PROBLEM REQUIREMENTS:
Search the entries for the word "agent". Copy every line where it turns up.

DATA TO PROCESS:

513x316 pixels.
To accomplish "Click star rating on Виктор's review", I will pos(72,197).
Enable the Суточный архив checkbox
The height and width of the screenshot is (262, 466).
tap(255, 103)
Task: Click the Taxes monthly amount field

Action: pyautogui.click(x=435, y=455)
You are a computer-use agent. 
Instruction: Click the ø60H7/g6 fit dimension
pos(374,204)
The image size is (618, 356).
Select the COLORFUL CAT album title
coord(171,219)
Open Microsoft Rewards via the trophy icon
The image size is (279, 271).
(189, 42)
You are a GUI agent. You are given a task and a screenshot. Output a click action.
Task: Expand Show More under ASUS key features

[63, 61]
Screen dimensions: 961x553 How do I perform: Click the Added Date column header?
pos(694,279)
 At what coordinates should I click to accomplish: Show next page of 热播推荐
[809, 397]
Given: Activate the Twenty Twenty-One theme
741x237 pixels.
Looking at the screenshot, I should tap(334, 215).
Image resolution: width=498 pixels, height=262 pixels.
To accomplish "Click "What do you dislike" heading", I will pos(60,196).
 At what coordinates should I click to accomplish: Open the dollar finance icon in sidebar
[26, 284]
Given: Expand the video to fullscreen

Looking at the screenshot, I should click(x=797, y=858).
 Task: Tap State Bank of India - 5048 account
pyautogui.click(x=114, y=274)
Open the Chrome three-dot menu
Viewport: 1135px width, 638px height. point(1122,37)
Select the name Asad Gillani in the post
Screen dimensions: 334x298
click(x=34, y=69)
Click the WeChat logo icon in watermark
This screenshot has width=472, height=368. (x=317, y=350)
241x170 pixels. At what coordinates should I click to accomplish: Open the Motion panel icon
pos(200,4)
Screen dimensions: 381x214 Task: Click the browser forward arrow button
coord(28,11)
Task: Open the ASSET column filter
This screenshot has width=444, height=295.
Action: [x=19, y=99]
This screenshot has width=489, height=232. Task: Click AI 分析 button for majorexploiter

ANSWER TO THE PROBLEM:
You are a computer-use agent. 
You are a GUI agent. You are given a task and a screenshot. Output a click action.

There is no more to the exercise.